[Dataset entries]
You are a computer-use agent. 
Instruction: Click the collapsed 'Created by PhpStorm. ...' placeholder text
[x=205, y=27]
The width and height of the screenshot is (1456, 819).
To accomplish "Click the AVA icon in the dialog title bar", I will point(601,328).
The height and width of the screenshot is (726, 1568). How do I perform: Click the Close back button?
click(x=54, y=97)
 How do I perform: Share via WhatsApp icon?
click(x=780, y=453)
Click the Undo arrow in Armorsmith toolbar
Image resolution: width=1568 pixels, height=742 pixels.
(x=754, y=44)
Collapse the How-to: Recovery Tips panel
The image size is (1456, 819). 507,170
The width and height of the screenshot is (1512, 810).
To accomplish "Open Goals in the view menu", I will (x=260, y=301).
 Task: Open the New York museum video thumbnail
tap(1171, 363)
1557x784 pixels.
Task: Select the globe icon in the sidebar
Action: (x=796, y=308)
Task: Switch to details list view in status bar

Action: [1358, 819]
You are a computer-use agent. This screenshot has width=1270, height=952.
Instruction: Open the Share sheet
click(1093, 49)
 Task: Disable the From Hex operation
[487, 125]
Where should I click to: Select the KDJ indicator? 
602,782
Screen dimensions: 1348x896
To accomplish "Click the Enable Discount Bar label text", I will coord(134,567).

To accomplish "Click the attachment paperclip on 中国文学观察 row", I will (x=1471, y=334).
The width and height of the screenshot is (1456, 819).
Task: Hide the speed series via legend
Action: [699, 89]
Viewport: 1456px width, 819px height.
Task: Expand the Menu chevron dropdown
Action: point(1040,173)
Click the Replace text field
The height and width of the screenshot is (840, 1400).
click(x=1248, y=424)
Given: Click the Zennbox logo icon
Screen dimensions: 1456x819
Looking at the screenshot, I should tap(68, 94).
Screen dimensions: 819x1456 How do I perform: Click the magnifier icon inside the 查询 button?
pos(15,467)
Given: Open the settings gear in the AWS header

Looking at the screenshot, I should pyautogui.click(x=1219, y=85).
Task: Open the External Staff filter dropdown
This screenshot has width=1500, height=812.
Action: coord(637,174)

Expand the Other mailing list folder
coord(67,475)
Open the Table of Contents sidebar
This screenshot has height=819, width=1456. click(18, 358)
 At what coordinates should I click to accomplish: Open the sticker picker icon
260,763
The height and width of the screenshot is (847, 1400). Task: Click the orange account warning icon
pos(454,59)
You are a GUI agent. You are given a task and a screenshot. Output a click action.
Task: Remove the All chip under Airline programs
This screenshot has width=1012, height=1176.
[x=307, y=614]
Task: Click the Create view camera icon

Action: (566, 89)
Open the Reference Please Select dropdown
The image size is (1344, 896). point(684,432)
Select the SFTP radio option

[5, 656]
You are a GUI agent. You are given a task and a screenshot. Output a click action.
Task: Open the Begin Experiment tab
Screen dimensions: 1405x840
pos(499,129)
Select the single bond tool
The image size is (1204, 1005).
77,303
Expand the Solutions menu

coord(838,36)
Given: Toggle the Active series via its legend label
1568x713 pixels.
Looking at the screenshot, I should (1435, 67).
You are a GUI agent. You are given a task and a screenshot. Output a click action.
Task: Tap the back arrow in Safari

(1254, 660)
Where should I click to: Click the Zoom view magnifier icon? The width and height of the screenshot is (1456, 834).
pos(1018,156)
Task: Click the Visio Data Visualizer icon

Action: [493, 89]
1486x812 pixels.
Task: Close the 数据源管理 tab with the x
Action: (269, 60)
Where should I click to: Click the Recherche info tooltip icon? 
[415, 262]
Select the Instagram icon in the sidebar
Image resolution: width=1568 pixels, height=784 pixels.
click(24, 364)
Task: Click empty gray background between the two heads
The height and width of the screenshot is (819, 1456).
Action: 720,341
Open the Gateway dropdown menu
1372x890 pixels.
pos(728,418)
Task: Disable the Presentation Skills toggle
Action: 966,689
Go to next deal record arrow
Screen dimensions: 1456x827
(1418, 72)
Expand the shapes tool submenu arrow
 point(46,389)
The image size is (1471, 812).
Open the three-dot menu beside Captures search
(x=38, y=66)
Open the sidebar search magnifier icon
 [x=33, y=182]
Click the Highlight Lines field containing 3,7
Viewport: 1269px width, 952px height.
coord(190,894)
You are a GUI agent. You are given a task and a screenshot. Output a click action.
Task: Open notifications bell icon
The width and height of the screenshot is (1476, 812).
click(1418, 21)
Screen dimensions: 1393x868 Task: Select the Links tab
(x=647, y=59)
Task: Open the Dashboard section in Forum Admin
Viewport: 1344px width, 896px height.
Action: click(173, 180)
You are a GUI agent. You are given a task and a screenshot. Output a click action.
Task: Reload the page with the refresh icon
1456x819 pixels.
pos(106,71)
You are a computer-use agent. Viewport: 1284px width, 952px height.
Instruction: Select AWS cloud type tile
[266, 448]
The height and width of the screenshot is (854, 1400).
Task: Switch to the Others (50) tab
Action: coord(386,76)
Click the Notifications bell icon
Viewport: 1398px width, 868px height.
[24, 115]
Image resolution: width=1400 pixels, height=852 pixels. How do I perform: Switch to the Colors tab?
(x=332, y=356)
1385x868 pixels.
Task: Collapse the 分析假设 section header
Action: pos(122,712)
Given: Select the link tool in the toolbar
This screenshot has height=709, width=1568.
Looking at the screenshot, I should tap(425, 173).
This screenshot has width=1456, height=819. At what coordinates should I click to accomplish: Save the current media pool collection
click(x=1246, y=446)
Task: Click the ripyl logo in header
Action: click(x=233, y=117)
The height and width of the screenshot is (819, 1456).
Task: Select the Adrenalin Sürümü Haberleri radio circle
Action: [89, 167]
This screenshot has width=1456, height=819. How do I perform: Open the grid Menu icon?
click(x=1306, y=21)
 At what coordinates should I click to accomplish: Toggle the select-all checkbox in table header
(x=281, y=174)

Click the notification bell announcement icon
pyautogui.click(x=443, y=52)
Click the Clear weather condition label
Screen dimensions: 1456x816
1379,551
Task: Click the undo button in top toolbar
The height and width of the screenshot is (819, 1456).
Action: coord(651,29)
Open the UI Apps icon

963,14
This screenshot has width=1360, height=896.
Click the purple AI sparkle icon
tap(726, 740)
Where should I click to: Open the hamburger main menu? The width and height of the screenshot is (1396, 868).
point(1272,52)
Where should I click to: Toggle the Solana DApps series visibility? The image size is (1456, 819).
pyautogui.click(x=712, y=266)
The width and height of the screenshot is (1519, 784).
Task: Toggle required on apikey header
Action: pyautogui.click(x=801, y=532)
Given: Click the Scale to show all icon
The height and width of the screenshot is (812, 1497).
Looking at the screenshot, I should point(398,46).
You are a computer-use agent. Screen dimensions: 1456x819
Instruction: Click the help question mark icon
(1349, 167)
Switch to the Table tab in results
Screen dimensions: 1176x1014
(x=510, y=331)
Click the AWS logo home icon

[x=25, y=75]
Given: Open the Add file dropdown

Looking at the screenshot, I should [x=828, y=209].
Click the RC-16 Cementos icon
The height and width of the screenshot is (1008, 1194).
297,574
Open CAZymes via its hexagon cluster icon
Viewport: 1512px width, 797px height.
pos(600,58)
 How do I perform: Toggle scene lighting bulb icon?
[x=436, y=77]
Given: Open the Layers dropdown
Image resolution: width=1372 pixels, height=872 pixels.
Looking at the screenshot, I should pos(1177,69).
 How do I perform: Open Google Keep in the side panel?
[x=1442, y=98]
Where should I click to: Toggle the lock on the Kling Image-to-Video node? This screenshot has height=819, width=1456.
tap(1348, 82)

■ Task goal
All of the data above is to be transcribed without alteration.

■ Your solution
You are a computer-use agent. 
Instruction: Click the collapsed 'Created by PhpStorm. ...' placeholder text
[x=205, y=27]
The width and height of the screenshot is (1456, 819).
To accomplish "Click the AVA icon in the dialog title bar", I will point(601,328).
The height and width of the screenshot is (726, 1568). How do I perform: Click the Close back button?
click(x=54, y=97)
 How do I perform: Share via WhatsApp icon?
click(x=780, y=453)
Click the Undo arrow in Armorsmith toolbar
Image resolution: width=1568 pixels, height=742 pixels.
(x=754, y=44)
Collapse the How-to: Recovery Tips panel
The image size is (1456, 819). 507,170
The width and height of the screenshot is (1512, 810).
To accomplish "Open Goals in the view menu", I will (x=260, y=301).
 Task: Open the New York museum video thumbnail
tap(1171, 363)
1557x784 pixels.
Task: Select the globe icon in the sidebar
Action: (x=796, y=308)
Task: Switch to details list view in status bar

Action: [1358, 819]
You are a computer-use agent. This screenshot has width=1270, height=952.
Instruction: Open the Share sheet
click(1093, 49)
 Task: Disable the From Hex operation
[487, 125]
Where should I click to: Select the KDJ indicator? 
602,782
Screen dimensions: 1348x896
To accomplish "Click the Enable Discount Bar label text", I will coord(134,567).

To accomplish "Click the attachment paperclip on 中国文学观察 row", I will (x=1471, y=334).
The width and height of the screenshot is (1456, 819).
Task: Hide the speed series via legend
Action: [699, 89]
Viewport: 1456px width, 819px height.
Task: Expand the Menu chevron dropdown
Action: point(1040,173)
Click the Replace text field
The height and width of the screenshot is (840, 1400).
click(x=1248, y=424)
Given: Click the Zennbox logo icon
Screen dimensions: 1456x819
Looking at the screenshot, I should tap(68, 94).
Screen dimensions: 819x1456 How do I perform: Click the magnifier icon inside the 查询 button?
pos(15,467)
Given: Open the settings gear in the AWS header

Looking at the screenshot, I should pyautogui.click(x=1219, y=85).
Task: Open the External Staff filter dropdown
This screenshot has width=1500, height=812.
Action: coord(637,174)

Expand the Other mailing list folder
coord(67,475)
Open the Table of Contents sidebar
This screenshot has height=819, width=1456. click(18, 358)
 At what coordinates should I click to accomplish: Open the sticker picker icon
260,763
The height and width of the screenshot is (847, 1400). Task: Click the orange account warning icon
pos(454,59)
You are a GUI agent. You are given a task and a screenshot. Output a click action.
Task: Remove the All chip under Airline programs
This screenshot has width=1012, height=1176.
[x=307, y=614]
Task: Click the Create view camera icon

Action: (566, 89)
Open the Reference Please Select dropdown
The image size is (1344, 896). point(684,432)
Select the SFTP radio option

[5, 656]
You are a GUI agent. You are given a task and a screenshot. Output a click action.
Task: Open the Begin Experiment tab
Screen dimensions: 1405x840
pos(499,129)
Select the single bond tool
The image size is (1204, 1005).
77,303
Expand the Solutions menu

coord(838,36)
Given: Toggle the Active series via its legend label
1568x713 pixels.
Looking at the screenshot, I should (1435, 67).
You are a GUI agent. You are given a task and a screenshot. Output a click action.
Task: Tap the back arrow in Safari

(1254, 660)
Where should I click to: Click the Zoom view magnifier icon? The width and height of the screenshot is (1456, 834).
pos(1018,156)
Task: Click the Visio Data Visualizer icon

Action: [493, 89]
1486x812 pixels.
Task: Close the 数据源管理 tab with the x
Action: (269, 60)
Where should I click to: Click the Recherche info tooltip icon? 
[415, 262]
Select the Instagram icon in the sidebar
Image resolution: width=1568 pixels, height=784 pixels.
click(24, 364)
Task: Click empty gray background between the two heads
The height and width of the screenshot is (819, 1456).
Action: 720,341
Open the Gateway dropdown menu
1372x890 pixels.
pos(728,418)
Task: Disable the Presentation Skills toggle
Action: 966,689
Go to next deal record arrow
Screen dimensions: 1456x827
(1418, 72)
Expand the shapes tool submenu arrow
 point(46,389)
The image size is (1471, 812).
Open the three-dot menu beside Captures search
(x=38, y=66)
Open the sidebar search magnifier icon
 [x=33, y=182]
Click the Highlight Lines field containing 3,7
Viewport: 1269px width, 952px height.
coord(190,894)
You are a GUI agent. You are given a task and a screenshot. Output a click action.
Task: Open notifications bell icon
The width and height of the screenshot is (1476, 812).
click(1418, 21)
Screen dimensions: 1393x868 Task: Select the Links tab
(x=647, y=59)
Task: Open the Dashboard section in Forum Admin
Viewport: 1344px width, 896px height.
Action: click(173, 180)
You are a GUI agent. You are given a task and a screenshot. Output a click action.
Task: Reload the page with the refresh icon
1456x819 pixels.
pos(106,71)
You are a computer-use agent. Viewport: 1284px width, 952px height.
Instruction: Select AWS cloud type tile
[266, 448]
The height and width of the screenshot is (854, 1400).
Task: Switch to the Others (50) tab
Action: coord(386,76)
Click the Notifications bell icon
Viewport: 1398px width, 868px height.
[24, 115]
Image resolution: width=1400 pixels, height=852 pixels. How do I perform: Switch to the Colors tab?
(x=332, y=356)
1385x868 pixels.
Task: Collapse the 分析假设 section header
Action: pos(122,712)
Given: Select the link tool in the toolbar
This screenshot has height=709, width=1568.
Looking at the screenshot, I should tap(425, 173).
This screenshot has width=1456, height=819. At what coordinates should I click to accomplish: Save the current media pool collection
click(x=1246, y=446)
Task: Click the ripyl logo in header
Action: click(x=233, y=117)
The height and width of the screenshot is (819, 1456).
Task: Select the Adrenalin Sürümü Haberleri radio circle
Action: [89, 167]
This screenshot has width=1456, height=819. How do I perform: Open the grid Menu icon?
click(x=1306, y=21)
 At what coordinates should I click to accomplish: Toggle the select-all checkbox in table header
(x=281, y=174)

Click the notification bell announcement icon
pyautogui.click(x=443, y=52)
Click the Clear weather condition label
Screen dimensions: 1456x816
1379,551
Task: Click the undo button in top toolbar
The height and width of the screenshot is (819, 1456).
Action: coord(651,29)
Open the UI Apps icon

963,14
This screenshot has width=1360, height=896.
Click the purple AI sparkle icon
tap(726, 740)
Where should I click to: Open the hamburger main menu? The width and height of the screenshot is (1396, 868).
point(1272,52)
Where should I click to: Toggle the Solana DApps series visibility? The image size is (1456, 819).
pyautogui.click(x=712, y=266)
The width and height of the screenshot is (1519, 784).
Task: Toggle required on apikey header
Action: pyautogui.click(x=801, y=532)
Given: Click the Scale to show all icon
The height and width of the screenshot is (812, 1497).
Looking at the screenshot, I should point(398,46).
You are a computer-use agent. Screen dimensions: 1456x819
Instruction: Click the help question mark icon
(1349, 167)
Switch to the Table tab in results
Screen dimensions: 1176x1014
(x=510, y=331)
Click the AWS logo home icon

[x=25, y=75]
Given: Open the Add file dropdown

Looking at the screenshot, I should [x=828, y=209].
Click the RC-16 Cementos icon
The height and width of the screenshot is (1008, 1194).
297,574
Open CAZymes via its hexagon cluster icon
Viewport: 1512px width, 797px height.
pos(600,58)
 How do I perform: Toggle scene lighting bulb icon?
[x=436, y=77]
Given: Open the Layers dropdown
Image resolution: width=1372 pixels, height=872 pixels.
Looking at the screenshot, I should pos(1177,69).
 How do I perform: Open Google Keep in the side panel?
[x=1442, y=98]
Where should I click to: Toggle the lock on the Kling Image-to-Video node? This screenshot has height=819, width=1456.
tap(1348, 82)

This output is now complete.